Internal Compiler Error // Stupid Standards?

[Matthew Del Buono]

Don't try to solve the problem. I've found a way -- around or fixing it. I'm
just curious as to whether this is Microsoft's problem in their compiler or
if there's a standard saying this is to be true (not necessarily an internal
compiler error, but still an error)

This may just a bit OT, but I decided to post it here instead of Microsoft
because my question is more directed towards standards...

Of course, any other day I would have been on my Linux computer with GCC,
but today I didn't have that option. I have the following function. I tried
to standarize it (CList => vector) but just about every function is
different. Basically, type T and A are about the same (the type of the
vector). The functions are somewhat self explanatory... A POSITION is
basically an index; not exactly, but for our purposes we will say that it
is...

template <class T, class A>
CList<T, A>& copyList(CList<T, A>& mod, const CList<T, A>& orig)
{
POSITION curpos;

// Make sure mod is empty
while (!mod.IsEmpty())
mod.RemoveHead();


#pragma warning(disable:4706)
if (!(curpos = orig.GetHeadPosition()))

return mod;
else
mod.AddHead(const_cast<CList<T, A>&>(orig).GetAt(curpos));

orig.GetNext(curpos);
while (curpos)
{
mod.AddHead(const_cast<CList<T, A>&>(orig).GetAt(curpos));
orig.GetNext(curpos);
};

// Do one more...
mod.AddHead(const_cast<CList<T, A>&>(orig).GetAt(curpos));
orig.GetNext(curpos);


return mod;
}

I get the following error:
fatal error C1001: INTERNAL COMPILER ERROR

Trying to compile with option /Bd (which is supposed to help you locate
where the internal error occurs) ends up crashing the compiler, instead of
yielding a C1001. I've found out that the problem lies in the #pragma
warning(disable:4706).

By placing the #pragma warning(disable:4706) outside of the template, the
template works fine. Is there a practical reason for this? Or is it just one
of the many bugs that M$ produces every year...

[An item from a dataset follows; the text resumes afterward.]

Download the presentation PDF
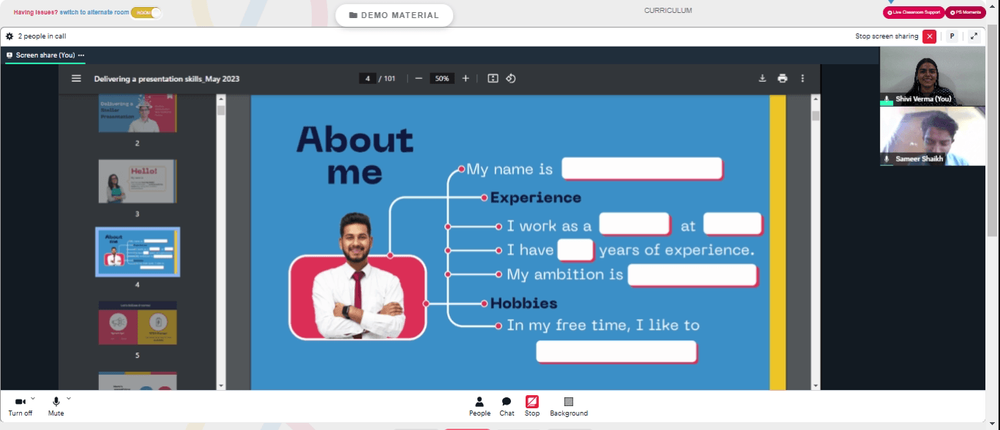Image resolution: width=1000 pixels, height=430 pixels. pyautogui.click(x=762, y=78)
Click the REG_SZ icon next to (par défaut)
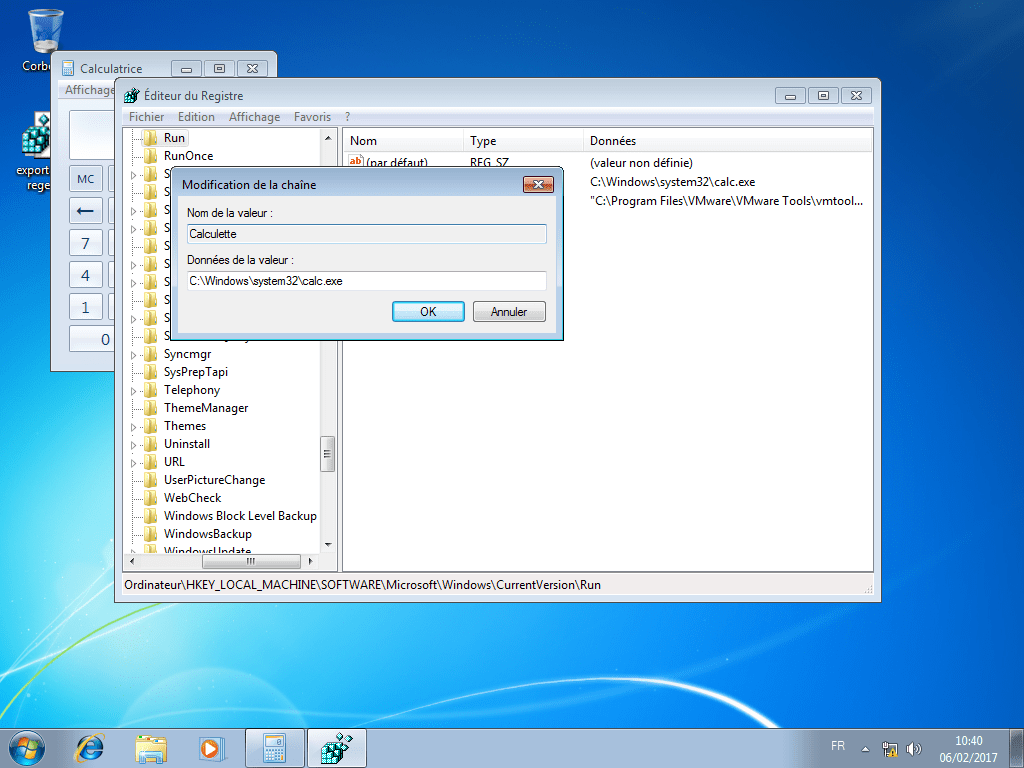Screen dimensions: 1024x768 coord(355,162)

Microsoft Visual C++ 6.0 using MFC
------------------------------------------

On an unrelated note, actually, I have one more question about ANSI
standards. In the same block of code, there is a messy line (which you
probably all yelled at when you read it) which reads

mod.AddHead(const_cast<CList<T, A>&>(orig).GetAt(curpos));

(similar ones follow)

Of course nobody likes to use a const_cast. The problem was that I was
getting a warning, stating that a non-standard extention was being used. I
try to make my programs as standard as possible. When compiling the (I
thought) pratical line:

mod.AddHead(orig.GetAt(curpos));

I got the following warning:

c:\program files\microsoft visual
studio\myprojects\digitaldarkroom\stdafx.h(53) : warning C4239: nonstandard
extension used : 'argument' : conversion from 'class CFilter' to 'class
CFilter &'
A reference that is not to 'const' cannot be bound to a non-lvalue

That line struck me: "A reference that is not to 'const' cannot be bound to
a non-lvalue." Why exactly is that? It seems like it's just another
compilcation in the midst of C++... I don't see any practical purpose for
not being able to bind a non-lvalue to reference to a non-const. In fact, it
almost makes more sense. Obviously the line a = 4 is legal, but taking out
the reference, it is exactly the same thing. A non-const (but not a
reference) is being bound by a non-lvalue (obviously you can't write 4 = a).
Thus, I was forced to "de-const" the paramter to make it standardized.
Surely, the line

mod.AddHead(const_cast<CList<T, A>&>(orig).GetAt(curpos));

is much uglier, but at least it's standardized. Certainly nobody ever likes
to run with const_casts in their programs. It's almost as bad as a
reinterpret_cast and completely oversteps the point of a type-strict
language. Of course there are other ways around it, too, but this was the
easiest to code, in my opinion.

So why exactly is it there? Makes absolutely no sense to me...

-- Matt

 

[John Harrison]

Don't try to solve the problem. I've found a way -- around or fixing it. I'm
just curious as to whether this is Microsoft's problem in their compiler or
if there's a standard saying this is to be true (not necessarily an internal
compiler error, but still an error)

This may just a bit OT, but I decided to post it here instead of Microsoft
because my question is more directed towards standards...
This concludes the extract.